CRISPR系统是一种RNA介导的适应性免疫系统，存在于大约48%细菌和95%古细菌中，可提供序列特异性保护以抵抗外来的DNA甚至RNA，说白了就是病毒的DNA非法进入细菌体内并且要侵占其基因组，细菌自然不愿意，就采用了一种防卫机制将其杀死，当然是正当防卫。CRISPR的发现是医学领域的一大突破。

　　但随着对CRISPR的深入研究，科学家发现，CRISPR碱基编辑器（靶向单个DNA碱基）会导致靶标DNA以外，RNA的大范围脱靶效应。同时这一研究小组也研发了一种工程化新碱基编辑器，能显着降低RNA编辑的发生率，提高靶标DNA编辑的精确度。这一研究成果公布在4月17日的Nature杂志上。

　　“大多数关于脱靶基因编辑的调查都集中在DNA上，但我们发现这种技术也可以诱导大量的RNA改变，”文章通讯作者，MGH病理学系J. Keith Joung博士说，“这一令人惊讶的发现表明，当分析基因编辑在细胞中的意外脱靶效应时，不仅要考虑遗传改变，在这篇文章中，我们通过构建选择性减少脱靶RNA编辑的突变，来减少脱靶效应，同时保留预期的靶向DNA活性。”

　　与CRISPR-Cas基因编辑核酸酶（诱导靶向双链DNA断裂，进行遗传改变）相反，CRISPR碱基编辑器能够改变DNA链中单个核苷酸，且不会诱导断裂。Joung解释说，可以将CRISPR-Cas核酸酶比作分子剪刀，而碱基编辑则可以比作一支铅笔。

　　融合蛋白利用经修饰的CRISPR-Cas指导靶标位点，碱基编辑则采用称为脱氨酶的酶来修饰特定的核苷酸，诱导特定DNA发生变化，例如，将胞嘧啶变为胸腺嘧啶。

　　虽然大多数研究人员都专注于碱基编辑器的DNA编辑活性，但最常用的胞嘧啶胸腺嘧啶编辑器中的脱氨酶最初是因其修饰RNA的能力而被鉴定的。
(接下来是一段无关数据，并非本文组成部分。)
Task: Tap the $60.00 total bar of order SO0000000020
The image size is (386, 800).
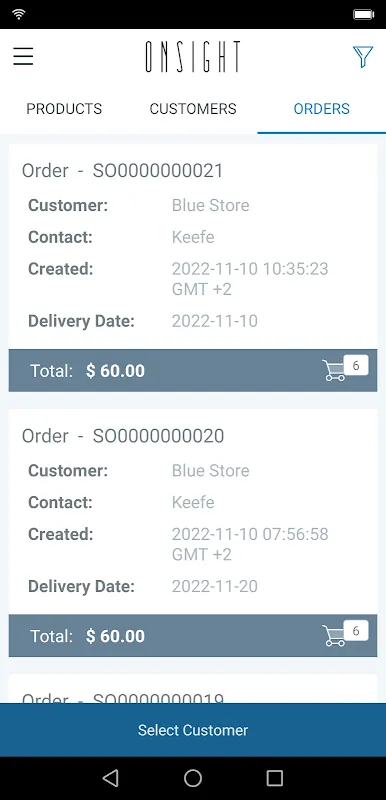Action: [x=193, y=636]
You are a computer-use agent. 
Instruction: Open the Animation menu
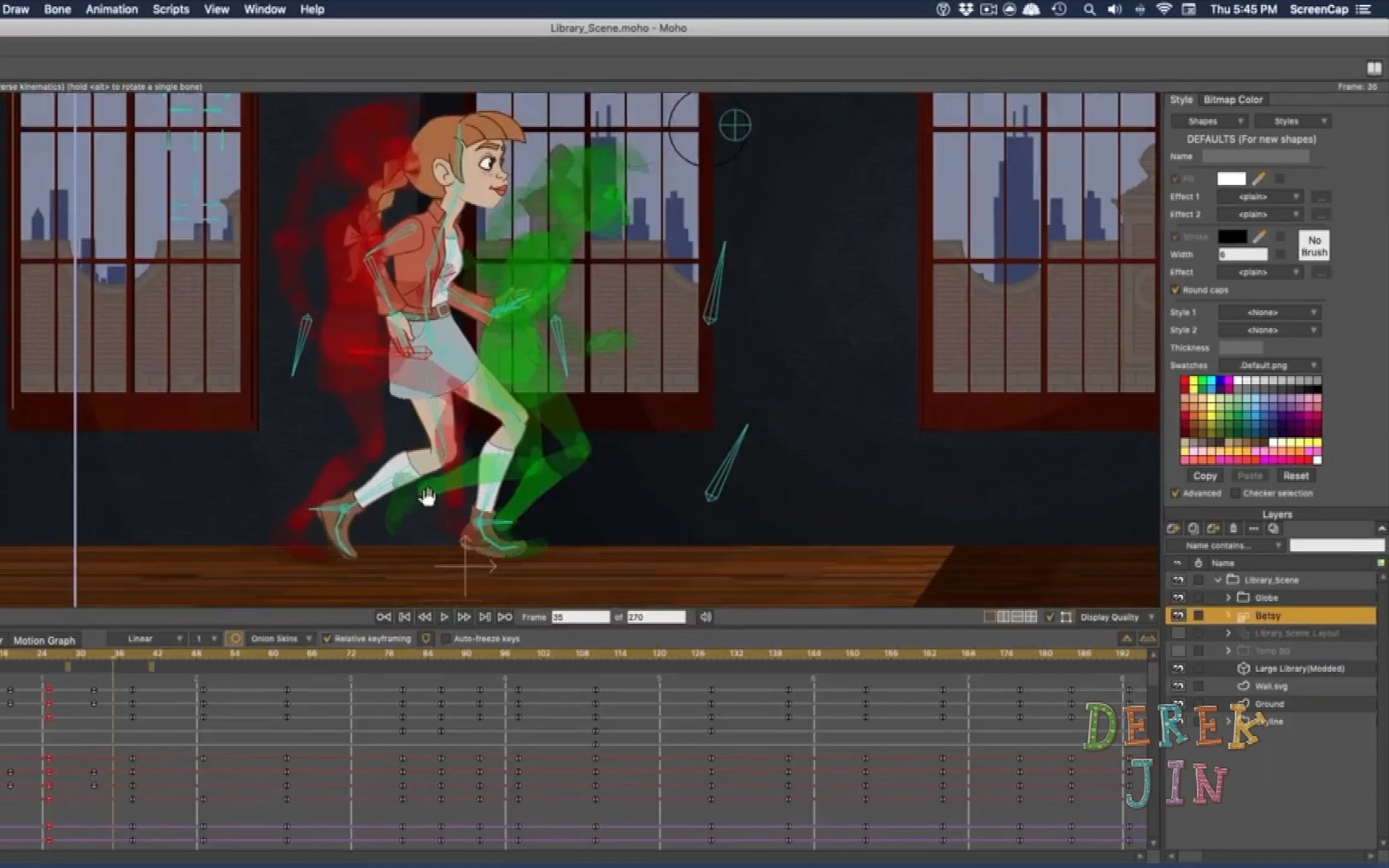[x=112, y=9]
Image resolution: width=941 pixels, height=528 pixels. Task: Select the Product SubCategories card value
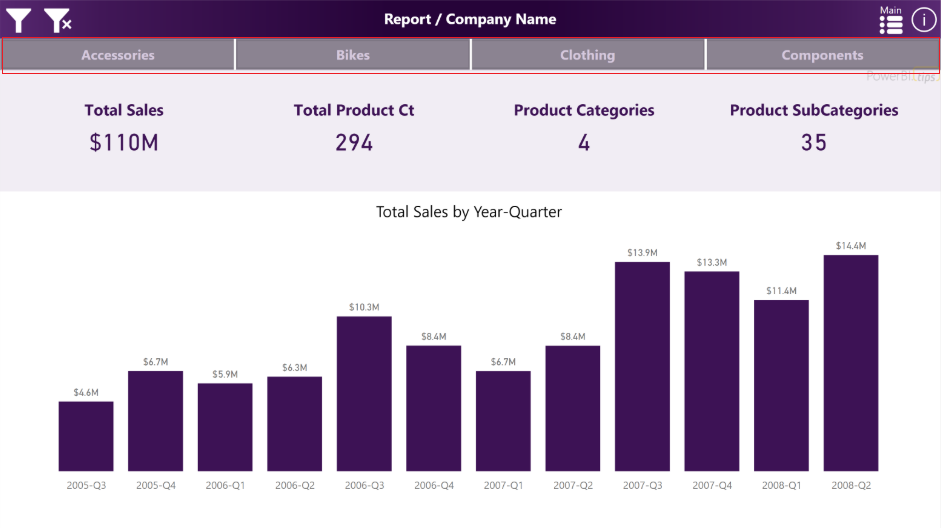pyautogui.click(x=814, y=143)
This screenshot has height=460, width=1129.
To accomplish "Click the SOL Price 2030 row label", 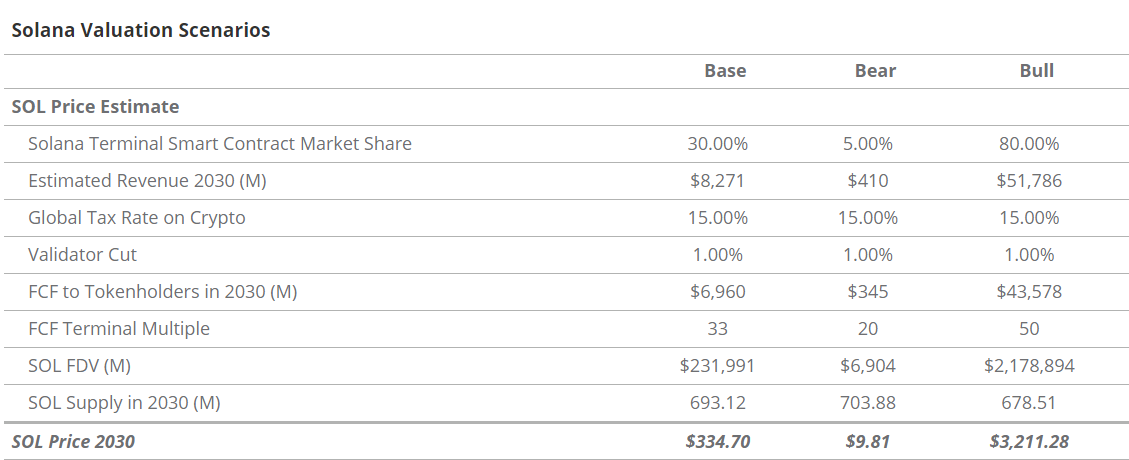I will [73, 441].
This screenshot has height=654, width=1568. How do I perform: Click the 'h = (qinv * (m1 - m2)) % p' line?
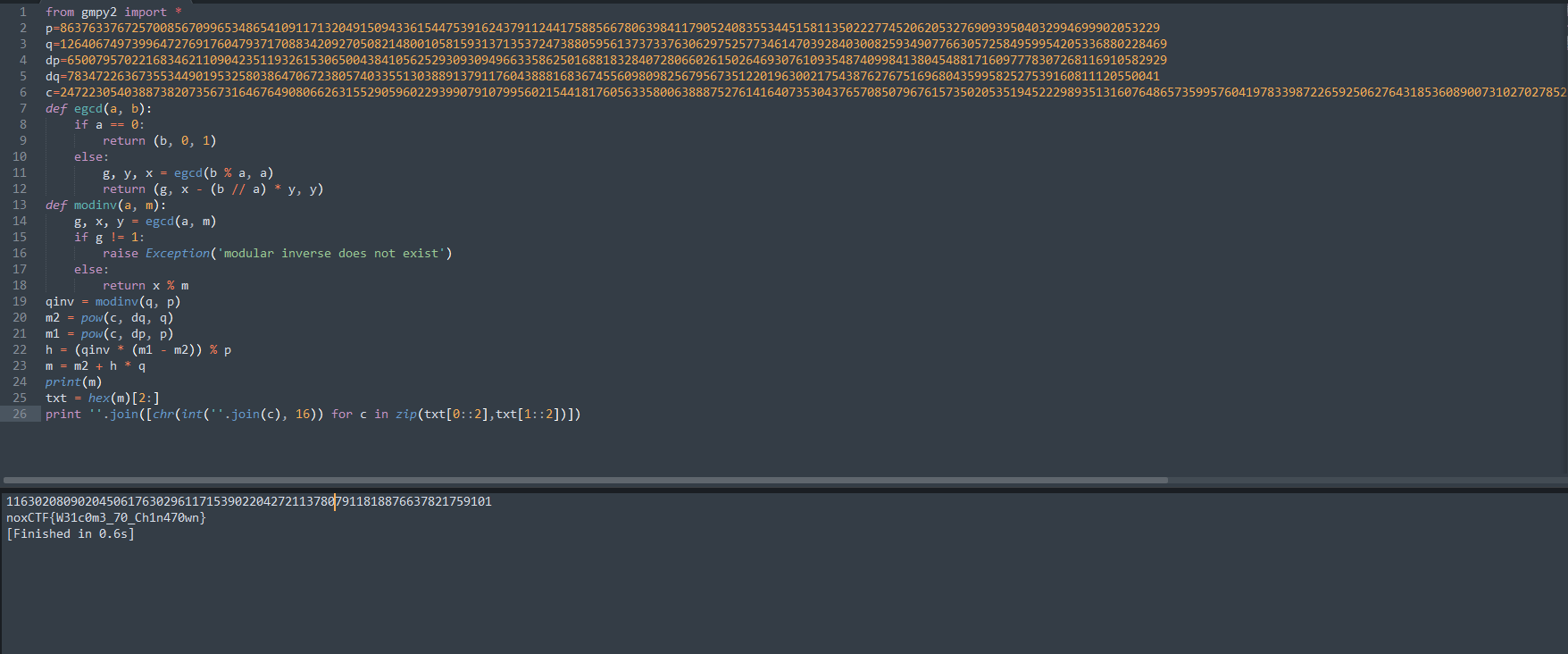pos(138,349)
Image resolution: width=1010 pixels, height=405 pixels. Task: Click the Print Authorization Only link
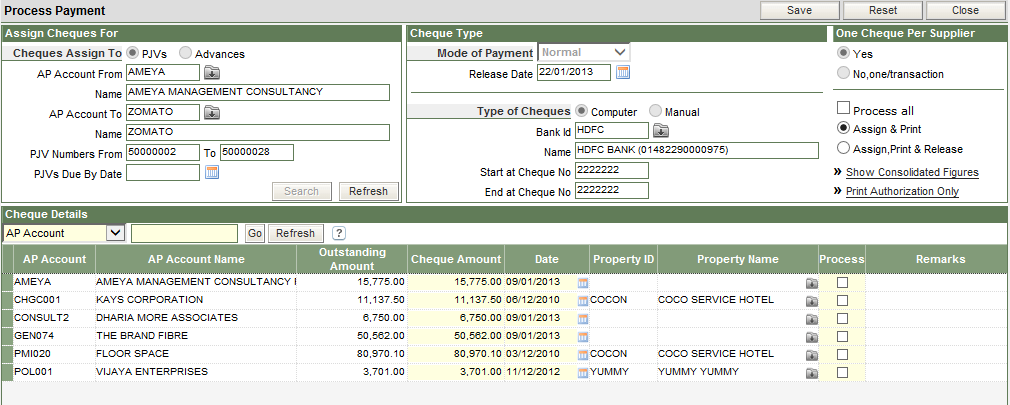[x=902, y=191]
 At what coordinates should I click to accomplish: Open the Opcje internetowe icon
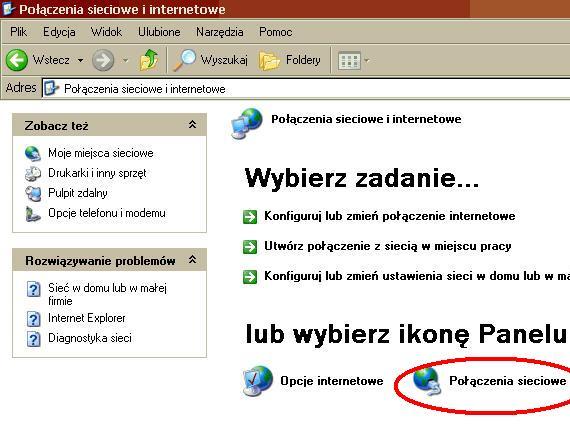(258, 381)
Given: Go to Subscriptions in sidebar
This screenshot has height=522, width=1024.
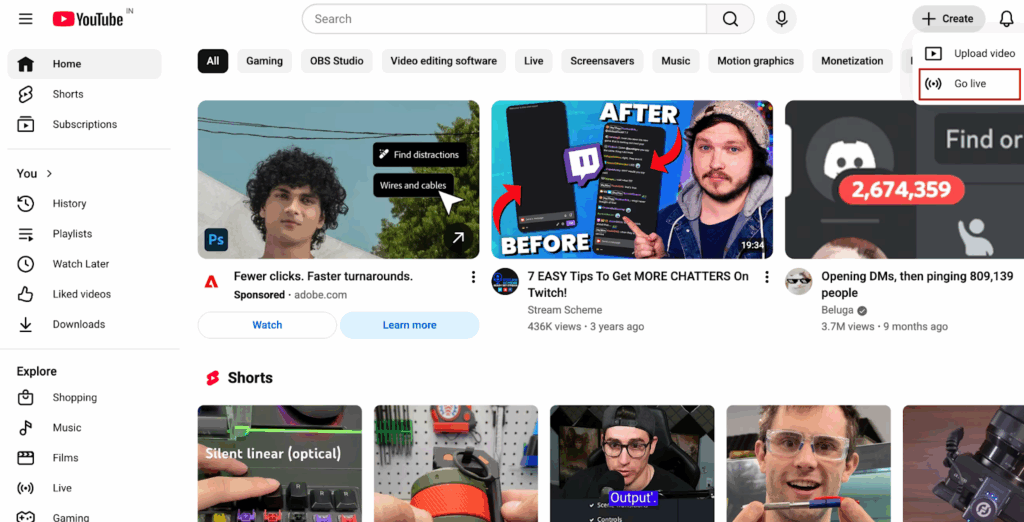Looking at the screenshot, I should click(84, 124).
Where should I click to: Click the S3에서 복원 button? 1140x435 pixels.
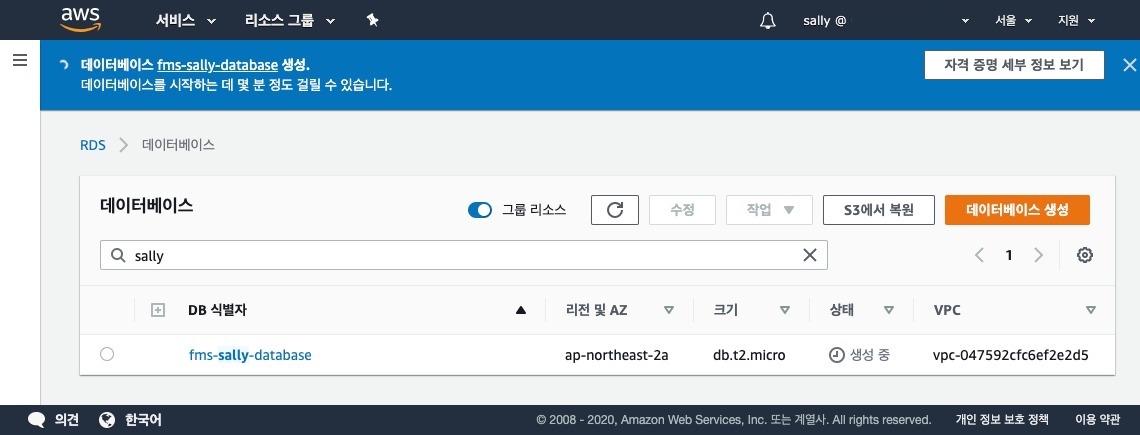878,210
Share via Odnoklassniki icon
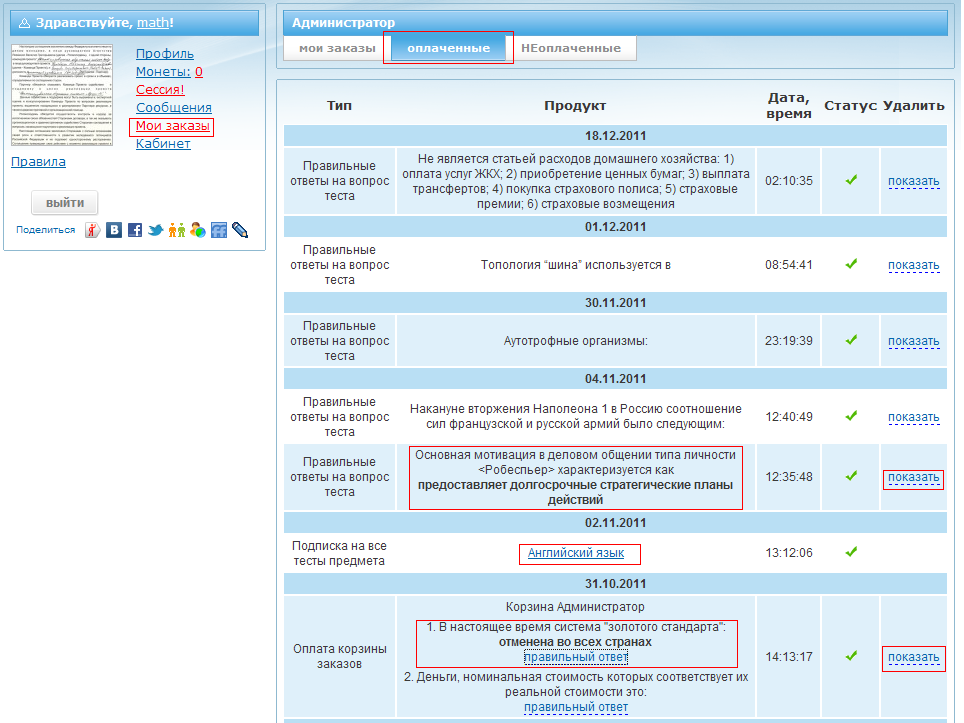 coord(177,230)
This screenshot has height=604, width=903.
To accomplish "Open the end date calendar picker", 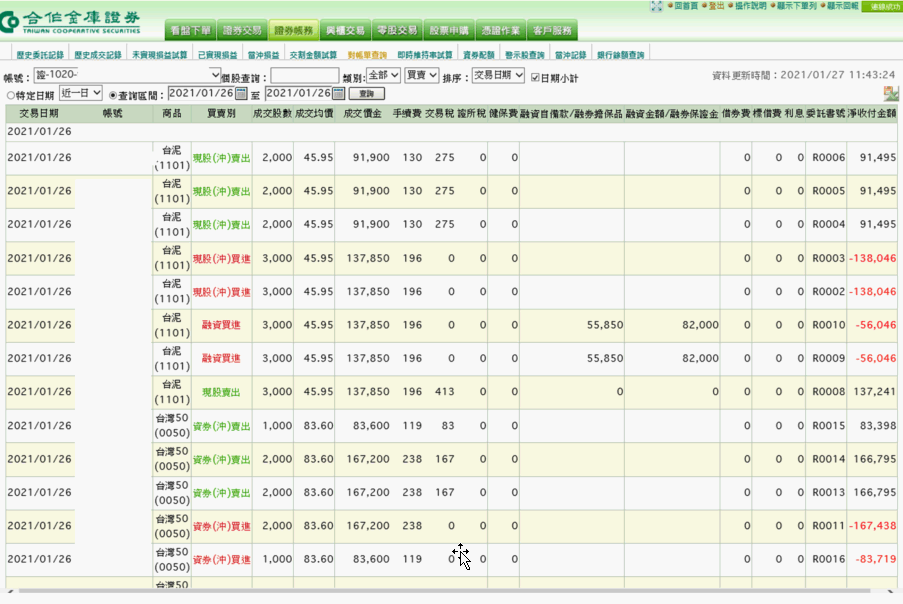I will 338,93.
因此MGH的研究人员开始调查它是否可能诱导脱靶RNA效应。

　　结果表明，肝脏和胚胎肾细胞系中的实验证明虽然他们测试的常用编辑器在靶标DNA位点诱导了有效编辑，但也导致整个转录组中数万个胞嘧啶-尿嘧啶发生编辑。而且当研究人员测试一种较新的腺嘌呤靶向碱基编辑时，他们也发现了类似的结果。

　　为了减少这种可能性，MGH的研究人员筛选了16个改良后的编辑器，发现了两种与原始版本同样具有有效诱导靶向DNA效应，又能显着减少RNA编辑的编辑器。实际上，这些SECURE（SElective Curbing of Unwanted RNA Editing）甚至比未改变的脱氨酶更精确地诱导所需的DNA编辑。

　　文章作者，Julian Grünewald说，“我们也很高兴看到我们可以通过SECURE碱基编辑器变体大幅减少那些不必要的RNA编辑。”

　　Joung表示，下一步他们将会调查这些RNA效应对CRISPR碱基编辑在实验研究和临床应用的潜在影响。

　　“我们发现，在一种人类细胞系中应用胞嘧啶碱基编辑器，会对细胞活力产生影响，而SECURE则不会。”

　　经过研究和改良后的CRISPR碱基编辑器不仅可以大大降低脱靶率的发生，更是为未来研发新型碱基编辑器提供了重要方向。